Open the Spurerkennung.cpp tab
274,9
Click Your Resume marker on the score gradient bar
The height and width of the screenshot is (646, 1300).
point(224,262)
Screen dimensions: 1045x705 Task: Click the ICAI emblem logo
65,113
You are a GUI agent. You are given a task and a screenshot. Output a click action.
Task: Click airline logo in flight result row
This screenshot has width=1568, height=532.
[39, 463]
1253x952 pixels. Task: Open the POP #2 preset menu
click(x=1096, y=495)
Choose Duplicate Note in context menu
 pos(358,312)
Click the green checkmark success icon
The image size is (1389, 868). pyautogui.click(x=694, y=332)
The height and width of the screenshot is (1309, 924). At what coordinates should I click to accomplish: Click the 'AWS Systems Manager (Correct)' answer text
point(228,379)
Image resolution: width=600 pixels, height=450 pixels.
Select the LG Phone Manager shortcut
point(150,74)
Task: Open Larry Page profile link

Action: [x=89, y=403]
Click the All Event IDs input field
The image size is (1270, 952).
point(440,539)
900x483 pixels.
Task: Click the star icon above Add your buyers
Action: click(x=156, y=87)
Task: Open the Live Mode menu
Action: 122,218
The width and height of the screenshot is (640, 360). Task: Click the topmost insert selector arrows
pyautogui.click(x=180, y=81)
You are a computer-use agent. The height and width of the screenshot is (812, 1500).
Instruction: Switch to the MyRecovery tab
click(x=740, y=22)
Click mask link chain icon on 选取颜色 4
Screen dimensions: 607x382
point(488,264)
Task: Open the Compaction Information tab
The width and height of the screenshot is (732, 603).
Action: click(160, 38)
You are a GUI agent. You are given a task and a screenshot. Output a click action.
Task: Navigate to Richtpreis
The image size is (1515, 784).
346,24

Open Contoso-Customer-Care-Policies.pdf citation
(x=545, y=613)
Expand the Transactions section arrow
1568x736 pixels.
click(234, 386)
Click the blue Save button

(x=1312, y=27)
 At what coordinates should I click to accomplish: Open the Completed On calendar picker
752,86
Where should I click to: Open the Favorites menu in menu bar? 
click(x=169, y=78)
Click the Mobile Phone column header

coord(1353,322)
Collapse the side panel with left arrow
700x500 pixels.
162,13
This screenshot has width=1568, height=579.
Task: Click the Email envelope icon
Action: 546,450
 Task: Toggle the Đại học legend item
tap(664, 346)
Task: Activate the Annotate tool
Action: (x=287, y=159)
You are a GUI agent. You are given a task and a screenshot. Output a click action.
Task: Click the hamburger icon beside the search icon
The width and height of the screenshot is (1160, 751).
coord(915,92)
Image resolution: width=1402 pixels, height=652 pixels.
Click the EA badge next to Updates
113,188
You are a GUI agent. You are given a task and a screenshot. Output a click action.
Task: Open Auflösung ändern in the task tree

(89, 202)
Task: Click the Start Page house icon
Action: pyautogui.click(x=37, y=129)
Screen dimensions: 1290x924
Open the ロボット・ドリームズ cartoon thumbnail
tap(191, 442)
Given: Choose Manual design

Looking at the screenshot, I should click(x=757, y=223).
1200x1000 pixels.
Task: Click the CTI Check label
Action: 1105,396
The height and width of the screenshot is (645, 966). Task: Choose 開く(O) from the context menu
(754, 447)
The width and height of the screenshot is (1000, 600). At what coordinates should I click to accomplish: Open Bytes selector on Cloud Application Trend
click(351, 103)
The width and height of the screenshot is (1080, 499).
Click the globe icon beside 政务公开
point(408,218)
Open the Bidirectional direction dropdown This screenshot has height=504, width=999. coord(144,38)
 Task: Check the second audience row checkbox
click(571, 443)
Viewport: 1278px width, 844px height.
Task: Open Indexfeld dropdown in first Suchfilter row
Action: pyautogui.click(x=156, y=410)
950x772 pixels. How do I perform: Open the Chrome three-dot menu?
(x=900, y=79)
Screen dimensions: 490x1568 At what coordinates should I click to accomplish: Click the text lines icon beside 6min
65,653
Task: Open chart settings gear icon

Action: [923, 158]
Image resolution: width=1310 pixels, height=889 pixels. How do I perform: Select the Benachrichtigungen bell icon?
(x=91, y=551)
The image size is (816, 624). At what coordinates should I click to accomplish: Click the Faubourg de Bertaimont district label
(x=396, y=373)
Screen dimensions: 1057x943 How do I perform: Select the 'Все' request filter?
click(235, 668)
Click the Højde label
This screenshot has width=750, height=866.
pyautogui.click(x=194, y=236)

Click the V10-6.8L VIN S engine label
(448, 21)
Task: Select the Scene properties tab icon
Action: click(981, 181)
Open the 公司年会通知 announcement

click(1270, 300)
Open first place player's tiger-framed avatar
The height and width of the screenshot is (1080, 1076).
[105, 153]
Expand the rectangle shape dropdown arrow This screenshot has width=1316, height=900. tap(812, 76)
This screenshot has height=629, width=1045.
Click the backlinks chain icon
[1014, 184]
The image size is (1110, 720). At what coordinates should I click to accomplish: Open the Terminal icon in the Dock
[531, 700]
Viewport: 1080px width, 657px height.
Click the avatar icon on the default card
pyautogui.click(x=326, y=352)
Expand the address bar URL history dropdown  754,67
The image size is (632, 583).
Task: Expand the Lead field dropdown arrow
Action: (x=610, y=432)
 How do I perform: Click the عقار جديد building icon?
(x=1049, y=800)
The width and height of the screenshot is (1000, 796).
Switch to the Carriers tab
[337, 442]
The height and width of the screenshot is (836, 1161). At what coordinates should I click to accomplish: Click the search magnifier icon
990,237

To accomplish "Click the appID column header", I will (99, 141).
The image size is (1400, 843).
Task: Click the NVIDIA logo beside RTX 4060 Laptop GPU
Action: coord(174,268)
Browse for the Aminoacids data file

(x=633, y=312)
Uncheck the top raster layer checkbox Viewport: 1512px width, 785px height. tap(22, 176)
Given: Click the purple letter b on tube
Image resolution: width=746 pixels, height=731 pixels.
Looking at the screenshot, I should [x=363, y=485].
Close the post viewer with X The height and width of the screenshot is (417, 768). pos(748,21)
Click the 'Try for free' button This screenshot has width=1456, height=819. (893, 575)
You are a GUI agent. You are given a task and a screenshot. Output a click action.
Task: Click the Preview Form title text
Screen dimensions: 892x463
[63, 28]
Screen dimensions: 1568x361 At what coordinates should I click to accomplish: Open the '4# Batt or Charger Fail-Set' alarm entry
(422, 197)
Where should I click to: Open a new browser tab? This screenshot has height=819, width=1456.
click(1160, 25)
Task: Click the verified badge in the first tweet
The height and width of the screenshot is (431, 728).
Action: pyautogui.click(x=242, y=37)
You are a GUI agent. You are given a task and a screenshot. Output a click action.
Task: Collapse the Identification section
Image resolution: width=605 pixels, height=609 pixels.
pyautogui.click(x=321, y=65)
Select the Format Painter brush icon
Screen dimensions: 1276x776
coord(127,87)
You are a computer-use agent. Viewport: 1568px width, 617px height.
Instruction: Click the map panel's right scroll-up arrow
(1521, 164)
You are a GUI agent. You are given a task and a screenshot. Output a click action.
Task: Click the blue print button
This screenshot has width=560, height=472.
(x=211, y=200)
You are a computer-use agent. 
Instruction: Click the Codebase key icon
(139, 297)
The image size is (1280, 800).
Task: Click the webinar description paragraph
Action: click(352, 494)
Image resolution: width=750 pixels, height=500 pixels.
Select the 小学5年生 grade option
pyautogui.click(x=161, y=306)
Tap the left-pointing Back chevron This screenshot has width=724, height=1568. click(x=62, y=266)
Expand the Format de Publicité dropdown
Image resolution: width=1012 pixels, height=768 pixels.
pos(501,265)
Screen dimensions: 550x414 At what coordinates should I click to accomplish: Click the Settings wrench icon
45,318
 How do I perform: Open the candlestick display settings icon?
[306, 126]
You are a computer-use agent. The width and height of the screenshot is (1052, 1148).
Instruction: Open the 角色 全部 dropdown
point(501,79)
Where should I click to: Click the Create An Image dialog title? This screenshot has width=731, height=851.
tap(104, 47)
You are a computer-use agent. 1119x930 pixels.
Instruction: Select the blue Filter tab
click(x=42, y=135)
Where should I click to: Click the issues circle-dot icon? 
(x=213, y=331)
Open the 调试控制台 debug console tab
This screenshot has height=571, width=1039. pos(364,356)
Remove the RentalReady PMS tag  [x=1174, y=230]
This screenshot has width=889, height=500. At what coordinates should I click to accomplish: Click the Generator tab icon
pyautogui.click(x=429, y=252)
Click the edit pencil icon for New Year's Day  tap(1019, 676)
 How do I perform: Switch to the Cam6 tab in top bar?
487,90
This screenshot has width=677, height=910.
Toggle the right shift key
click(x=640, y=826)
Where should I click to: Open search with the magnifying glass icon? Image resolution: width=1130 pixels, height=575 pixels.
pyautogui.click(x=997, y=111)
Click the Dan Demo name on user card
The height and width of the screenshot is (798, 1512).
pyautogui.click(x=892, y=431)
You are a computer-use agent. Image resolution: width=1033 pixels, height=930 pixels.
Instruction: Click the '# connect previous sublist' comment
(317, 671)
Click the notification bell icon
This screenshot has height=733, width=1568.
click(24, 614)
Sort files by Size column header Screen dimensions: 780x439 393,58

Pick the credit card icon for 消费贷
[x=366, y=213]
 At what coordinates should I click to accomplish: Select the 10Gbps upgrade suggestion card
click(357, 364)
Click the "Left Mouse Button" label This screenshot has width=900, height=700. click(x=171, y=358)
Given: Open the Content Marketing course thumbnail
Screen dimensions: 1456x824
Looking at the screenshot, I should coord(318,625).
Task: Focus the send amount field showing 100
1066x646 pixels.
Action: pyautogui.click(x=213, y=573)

- - - - - - -

> _Written exercise_
Format the records as a numbered list, starting with the line that contains "Uncheck the top" and going on through the line that contains "Looking at the screenshot, I should [x=363, y=485].", leaving out any blank lines.

> _Task output_
1. Uncheck the top raster layer checkbox Viewport: 1512px width, 785px height. tap(22, 176)
2. Given: Click the purple letter b on tube
3. Image resolution: width=746 pixels, height=731 pixels.
4. Looking at the screenshot, I should [x=363, y=485].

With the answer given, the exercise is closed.